La première comprend les écrits purement royalistes, ceux où il présente les Bourbons à la France nouvelle. Ces pages de circonstance, l’écrivain a su les élever à la hauteur de pages d’histoire. En dépit des révolutions, elles ont conservé leur beauté. Elles sont aujourd’hui oubliées, je le veux bien; cela importe peu, puisque aussi bien elles sont immortelles.

En voici la liste: Compiègne, compte rendu de l’arrivée de Louis XVIII (avril 1814); Le Vingt-et-un janvier (janvier 1815); Notice sur la Vendée (1818); la Mort du duc de Berry (février 1820); Mémoires sur S. A. R. Monseigneur le duc de Berry (juin 1820); Le Roi est mort: Vive le roi! (septembre 1824); Le Sacre de Charles X (juin 1825); La Fête de saint Louis (25 août 1825); La Saint-Charles (3 novembre 1825).

Les Mémoires touchant la vie et la mort du duc de Berry ont été composés sur les documents originaux les plus précieux. Ils renferment des lettres de Louis XVIII, de Charles X, du duc d’Angoulême, du duc de Berry, du prince de Condé, et un fragment de journal inédit.

Ce livre reçut une récompense d’un prix inestimable. La mère du duc de Bordeaux voulut que les Mémoires fussent ensevelis avec le cœur de la victime de Louvel. Cette récompense était méritée. Chateaubriand n’a peut-être pas d’ouvrage plus achevé. Il semble, en l’écrivant, s’être proposé pour modèle la Vie d’Agricola, de Tacite. Le succès n’a pas trompé son effort. S’il est dans notre littérature historique un livre qui puisse être mis à côté de l’œuvre du grand historien latin, ce sont les Mémoires sur le duc de Berry.

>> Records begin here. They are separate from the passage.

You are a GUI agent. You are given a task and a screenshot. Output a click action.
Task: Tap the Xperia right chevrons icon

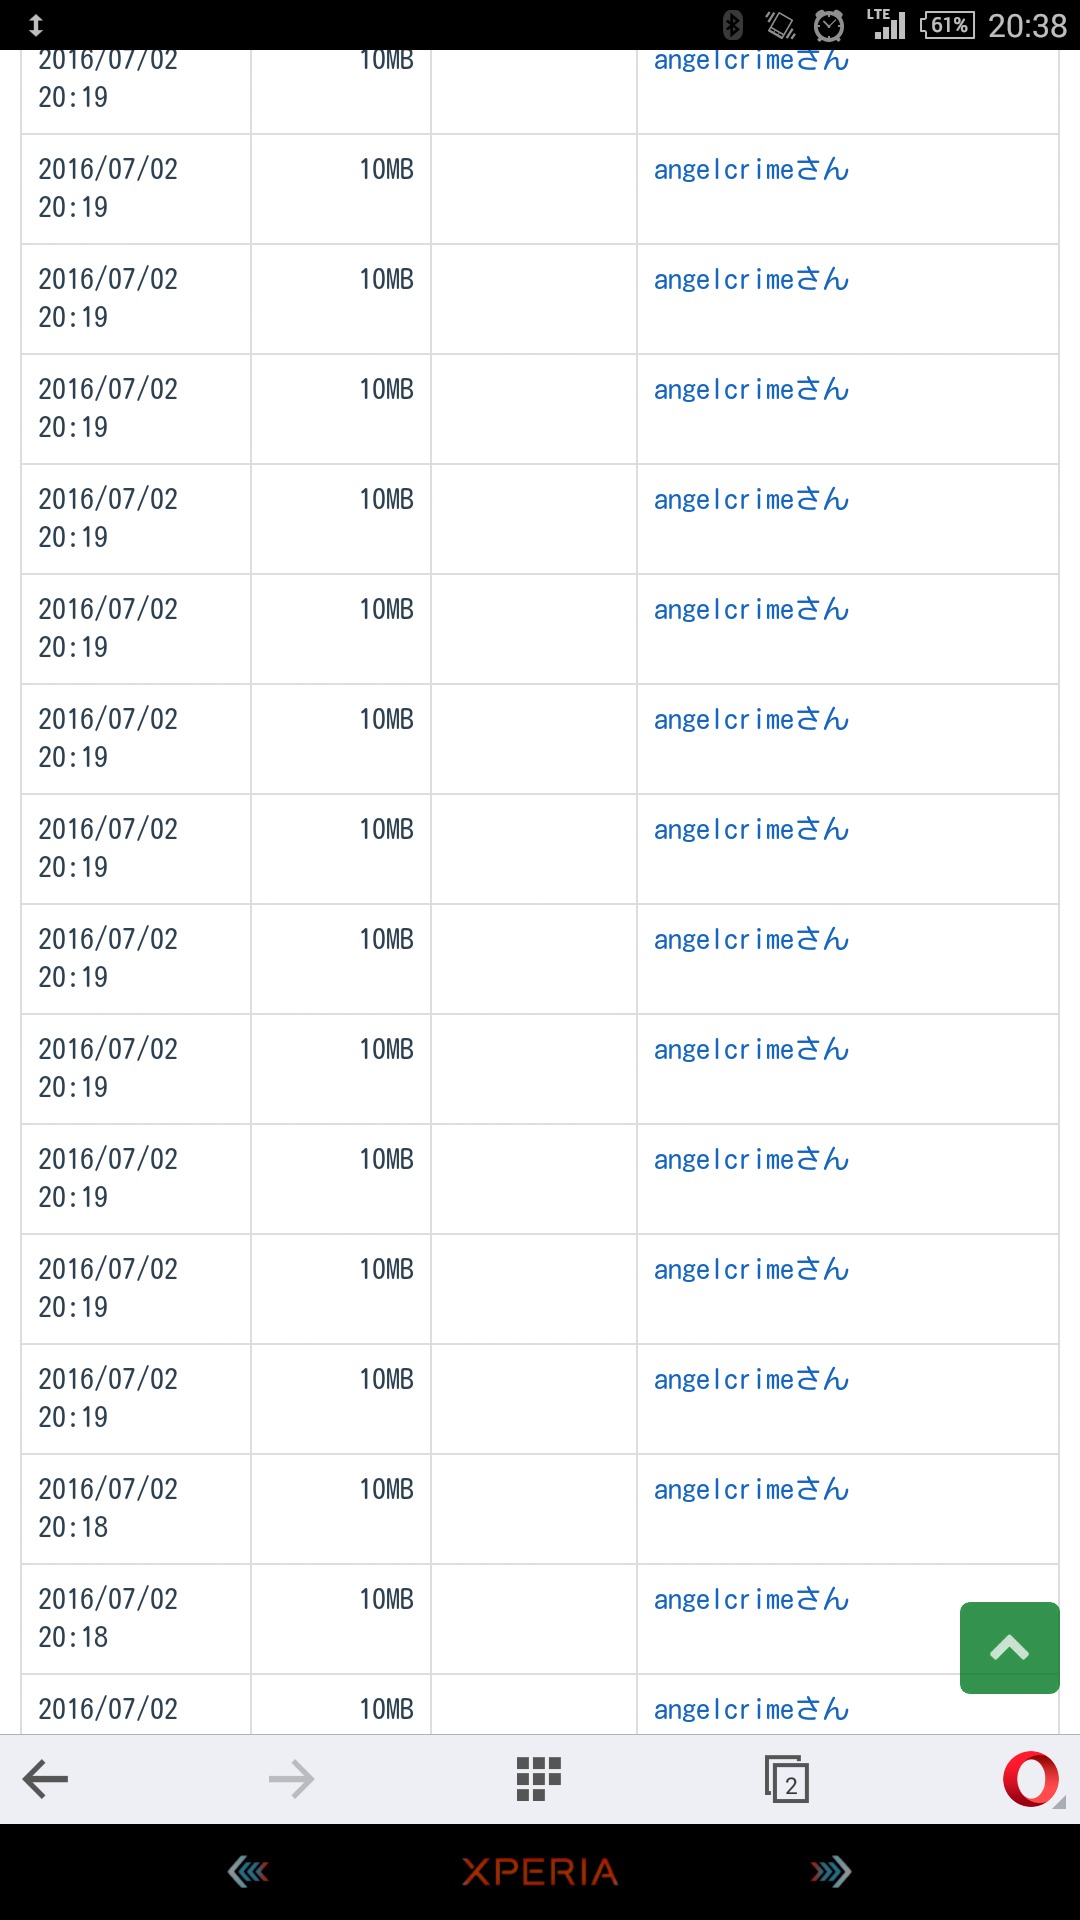coord(830,1871)
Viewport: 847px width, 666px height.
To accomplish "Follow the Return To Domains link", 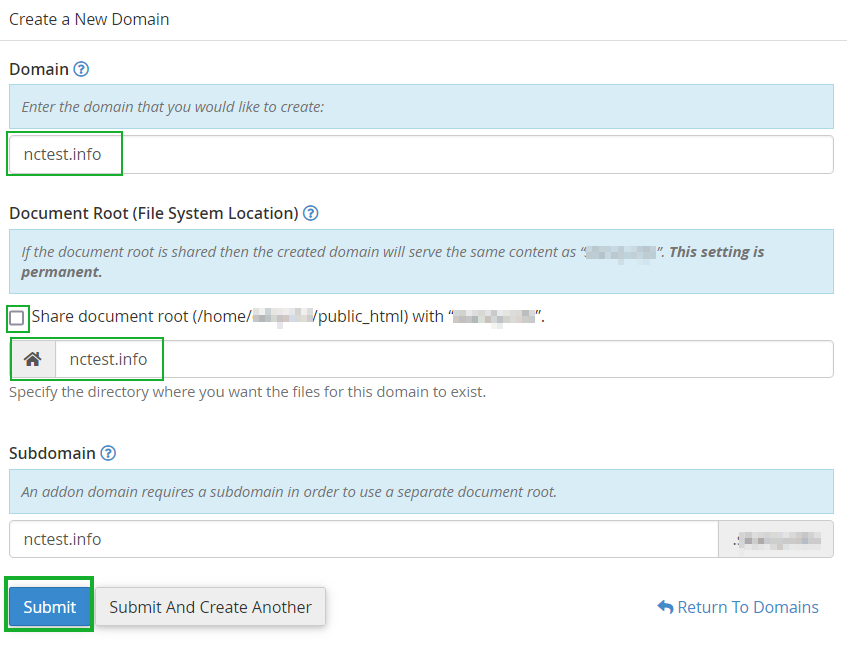I will pyautogui.click(x=747, y=607).
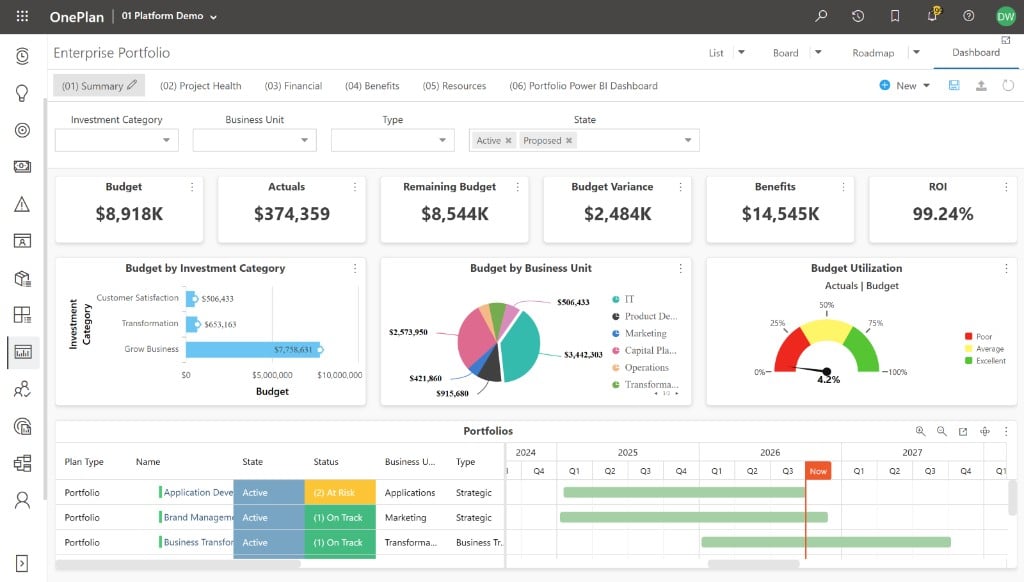Expand the 01 Platform Demo selector
The image size is (1024, 582).
(x=169, y=16)
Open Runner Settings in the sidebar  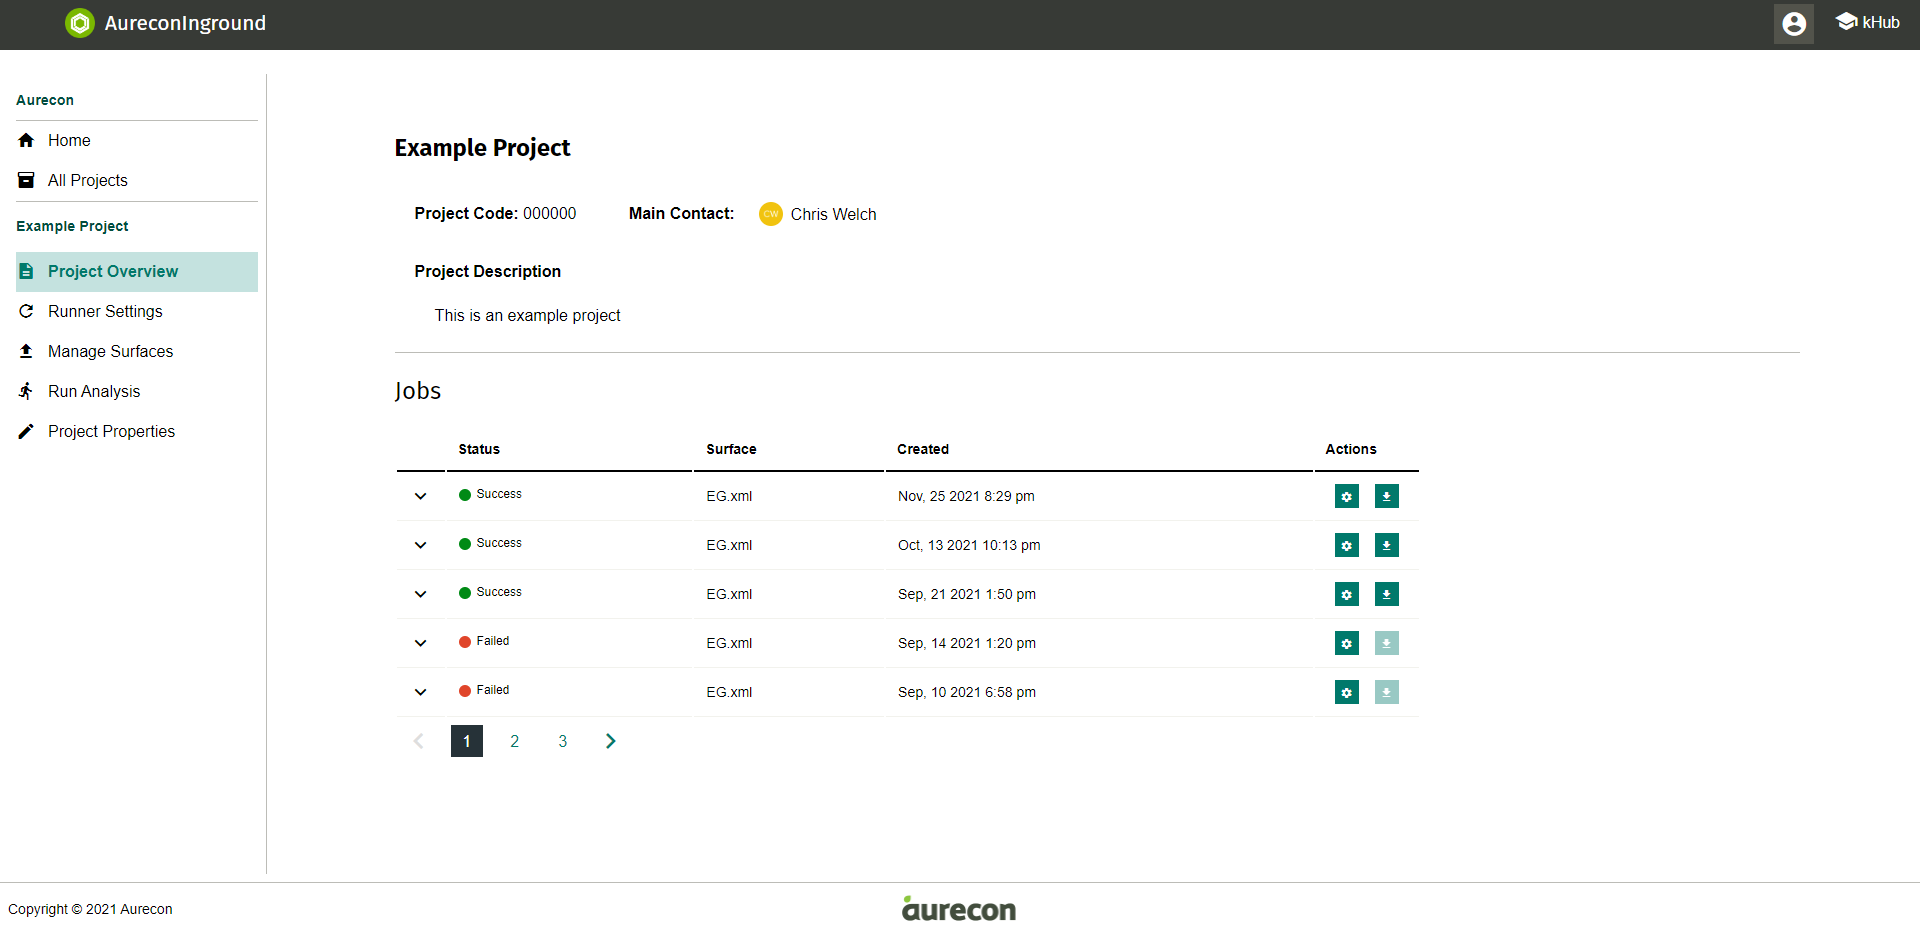[x=105, y=311]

Chateaubriand s’était associé aux joies de la famille royale; il s’était associé surtout à ses douleurs et à ses deuils. Mais il s’était proposé en même temps une autre tâche. L’éducation politique de la France était à faire. La Charte de 1814 avait établi le gouvernement représentatif. Les hommes qui avaient servi la Révolution et l’Empire l’acceptaient, s’y résignaient tout au moins, parce qu’ils y voyaient la sauvegarde de leurs intérêts. Les royalistes, au contraire, croyaient avoir besoin de garanties, du moment que leur parti et leurs idées triomphaient, et ils ne laissaient pas d’éprouver quelque appréhension en présence d’un régime qui avait le tort, à leurs yeux, de rappeler ce gouvernement des Assemblées qui, en 1791 et 1792, avaient détruit la monarchie. Il était donc nécessaire de dissiper ces préventions, de montrer aux royalistes que leur intérêt, aussi bien que leur devoir, était de se rallier à la Charte. Il n’importait pas moins de prouver au pays que les partisans les plus convaincus et les plus éloquents de la Charte se trouvaient dans les rangs des serviteurs de la royauté.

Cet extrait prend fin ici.